_Provided records_
____________
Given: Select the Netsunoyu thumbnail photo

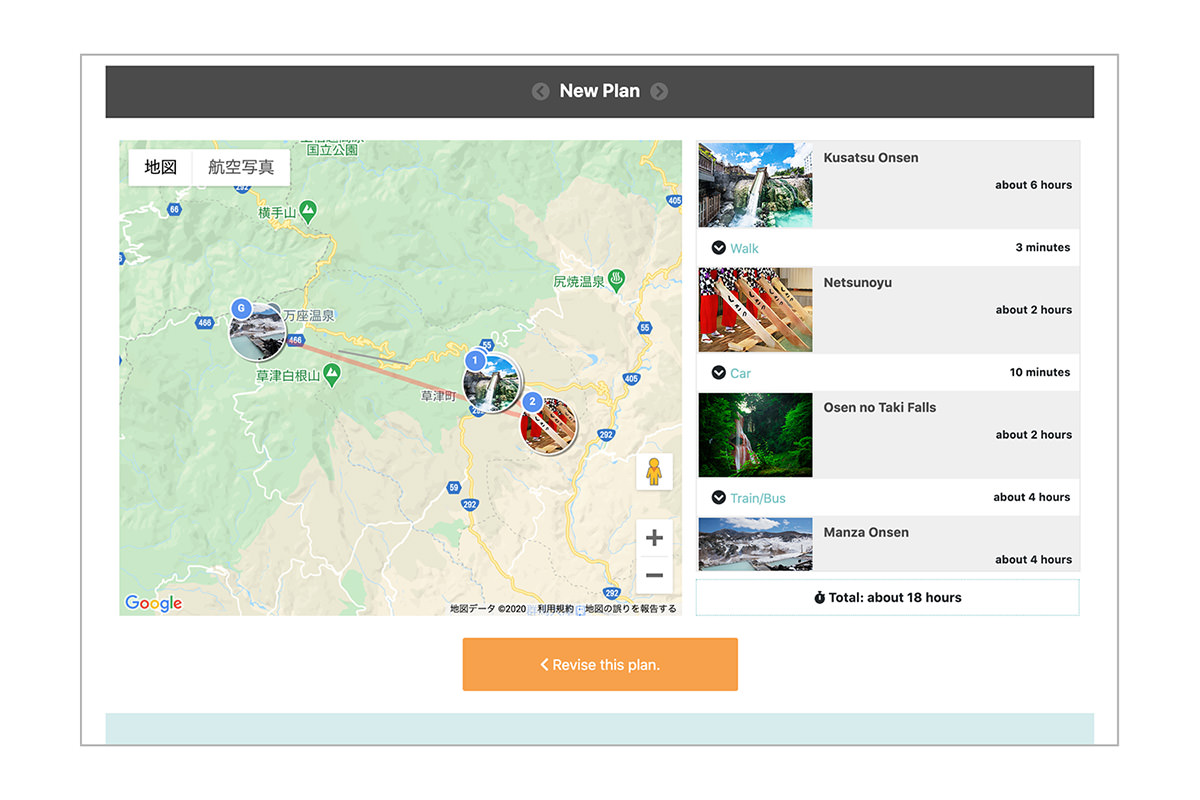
____________
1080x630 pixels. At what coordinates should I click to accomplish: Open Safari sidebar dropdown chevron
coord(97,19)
____________
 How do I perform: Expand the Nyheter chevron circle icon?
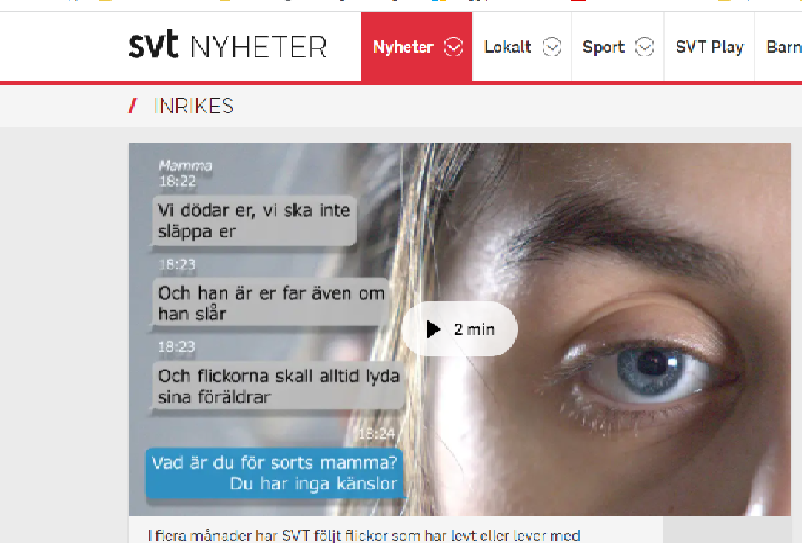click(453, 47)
____________
_To be done_
Tally the lines in the records above that contain the word "chevron". Reply with the number alone.

_Exercise response_
2